Text section:
About the job
At Microsoft AI, we are on a mission to develop the most cutting-edge algorithms for post-training large language models (LLMs) and ship those models to millions of users using Copilot every day. The AI Post-Training team at Microsoft AI is responsible for all aspects of post-training and improving our pre-trained models to advance the state-of-the-art on a wide variety of internal and external benchmarks. Our goal is to push our models’ capabilities in reasoning and instruction following, math, code, and tool use and agentic tasks, among many other areas. This role involves contributions to all stages of the post-training process: driving data collection and acquisition, building evaluations of model capabilities, and applying advanced reward modeling and RL techniques to develop and improve the post-training recipe. We work on the bleeding edge and leverage the most powerful pretrained models and algorithms for our needs. We are an interdisciplinary team of engineers and scientists, learning from each other and collaborating to create the best models. We are looking for outstanding individuals excited about contributing to the next generation of models that will transform the field.

Records supplied:

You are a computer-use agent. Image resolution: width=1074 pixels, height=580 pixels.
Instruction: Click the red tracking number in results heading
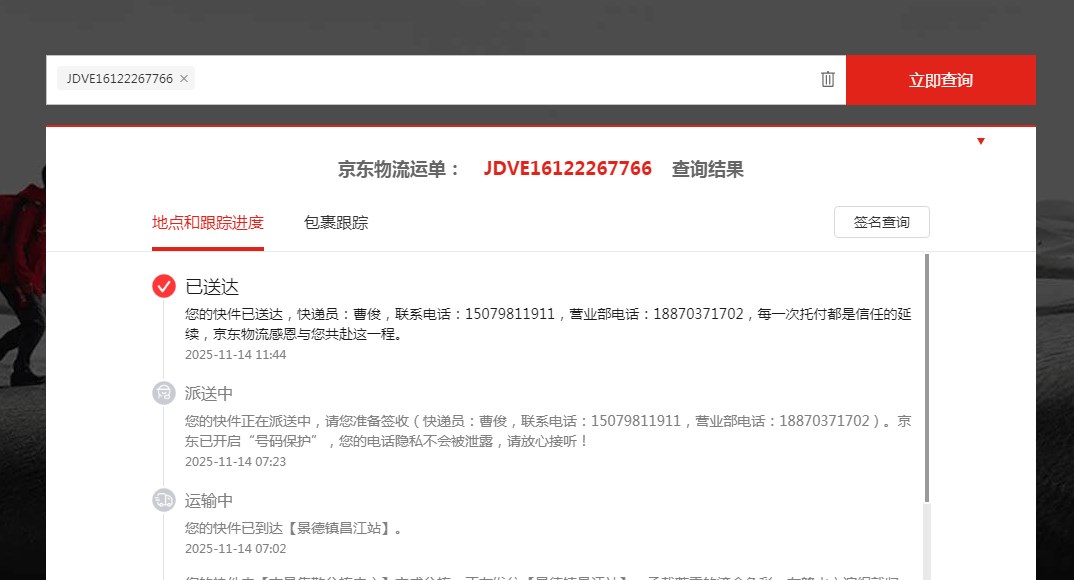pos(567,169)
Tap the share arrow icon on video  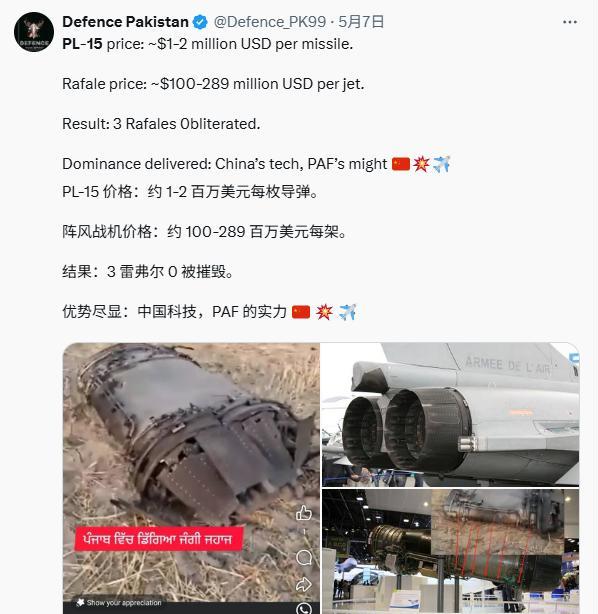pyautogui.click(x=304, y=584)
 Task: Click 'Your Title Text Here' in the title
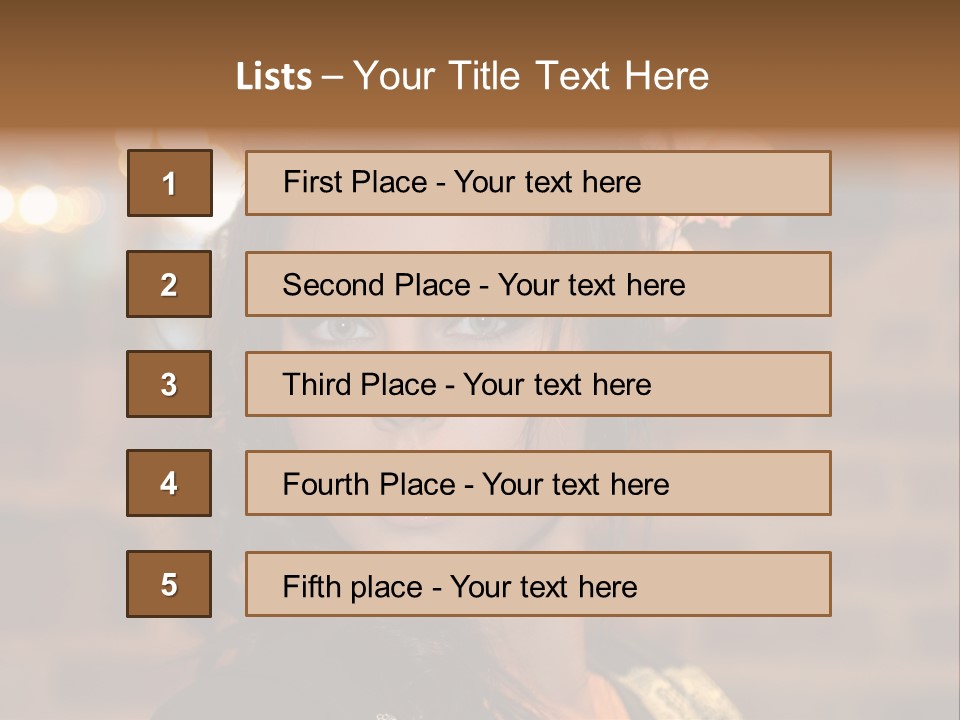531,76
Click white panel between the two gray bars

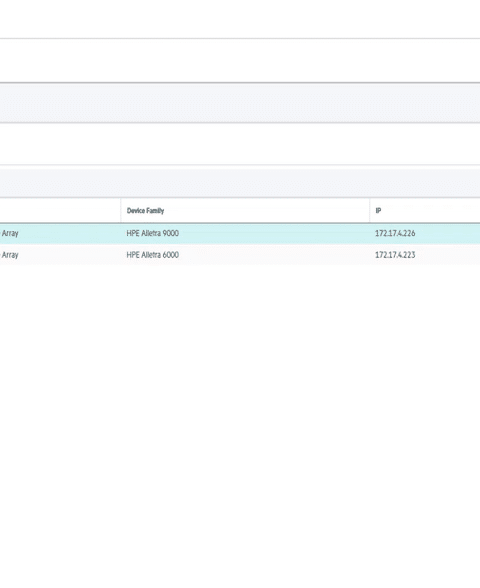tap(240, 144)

--

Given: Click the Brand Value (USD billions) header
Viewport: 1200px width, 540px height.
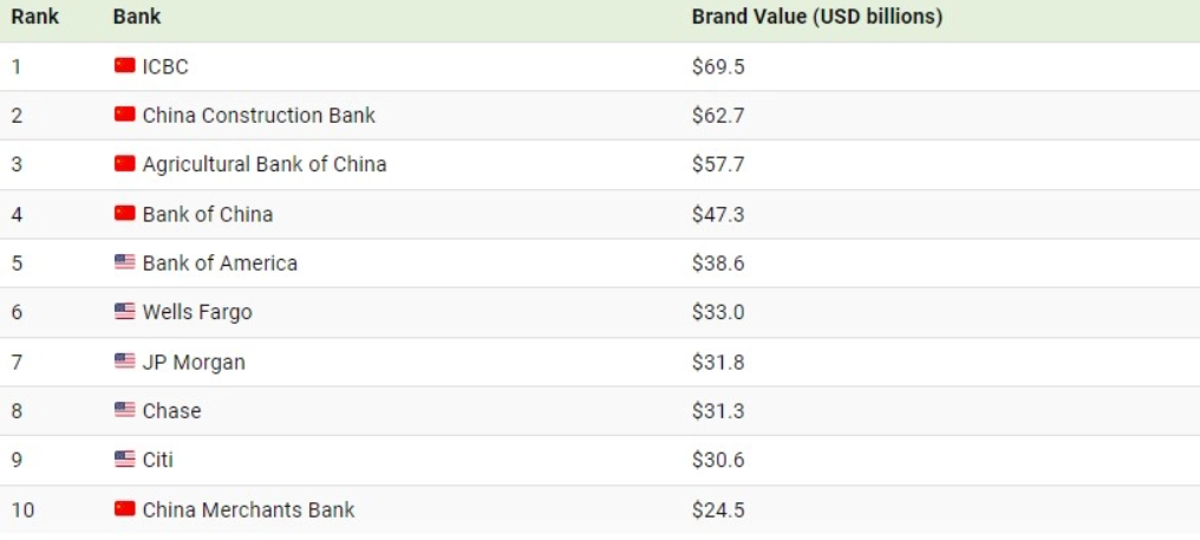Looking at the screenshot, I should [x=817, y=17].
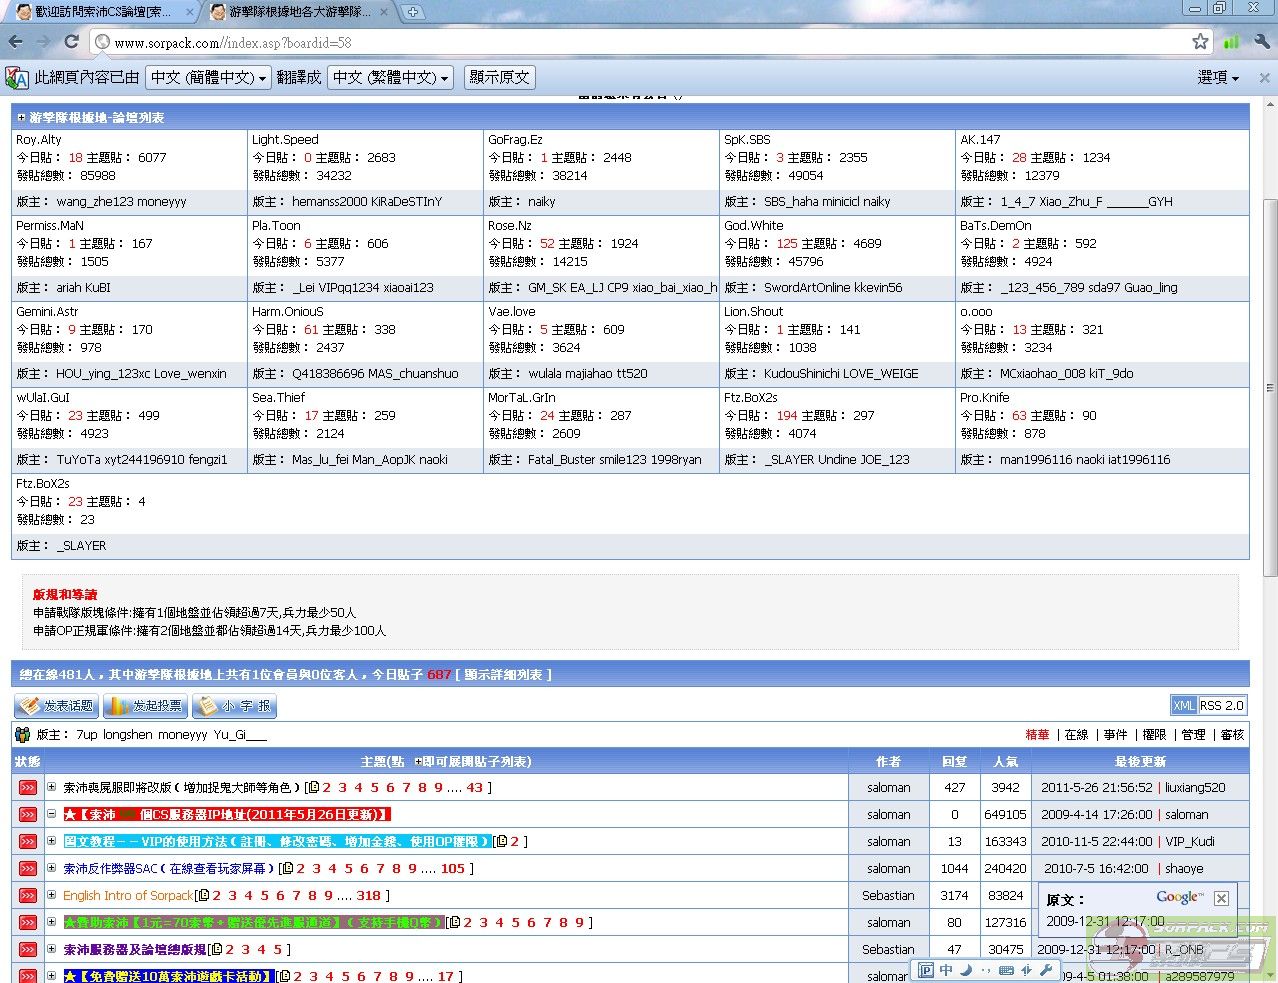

Required work:
1. Rewrite the paragraph of the job description that begins "At Microsoft AI, we are on a mission" as a short bulleted list, keeping its main facts.
2. In the job description, what does the AI Post-Training team use to meet its needs?
3. Write the next part of the job description, starting after its last sentence.

Responses per task:
1.
- Microsoft AI aims to develop cutting-edge algorithms for post-training large language models (LLMs) and ship those models to millions of Copilot users every day.
- The AI Post-Training team handles all aspects of post-training and improves pre-trained models to advance the state of the art on many internal and external benchmarks.
- The goal is to push model capabilities in reasoning and instruction following, math, code, tool use, agentic tasks and other areas.
- The role contributes to every stage of post-training:
  - driving data collection and acquisition
  - building evaluations of model capabilities
  - applying advanced reward modeling and RL techniques to improve the post-training recipe
- The team uses the most powerful pretrained models and algorithms.
- It is an interdisciplinary, collaborative group of engineers and scientists.
- It seeks outstanding people excited to help build the next generation of models.

2. It uses the most powerful pretrained models and algorithms.

3.
Responsibilities
Develop data collection, evaluation, and post-training methods for models.
Design hypotheses and experiment plans for rapidly iterating on model performance.
Qualifications
Minimum
Bachelor's Degree in Computer Science, Machine Learning, Mathematics, or related technical discipline AND 4+ years technical engineering experience with coding in languages including, but not limited to, C, C++, C#, Java, JavaScript, or Python OR equivalent experience.
Have experience with reward modeling, RL, or other post-training techniques.
Preferred
Bachelor's Degree in Computer Science or related technical field AND 6+ years technical engineering experience with coding in languages including, but not limited to, C, C++, C#, Java, JavaScript, or Python OR Master's Degree in Computer Science or related technical field AND 4+ years technical engineering experience with coding in languages including, but not limited to, C, C++, C#, Java, JavaScript, or Python OR equivalent experience.
Demonstrated experience in large-scale AI.
Passionate about conversational AI and its deployment.
Demonstrated written and verbal communication skills with the ability to work closely with cross-functional teams, including product managers, designers, and other engineers.
Passion for learning new technologies and staying up to date with industry trends, best practices, and emerging technologies in AI.
Proven ability to collaborate and contribute to a positive, inclusive work environment, fostering knowledge sharing and growth within the team.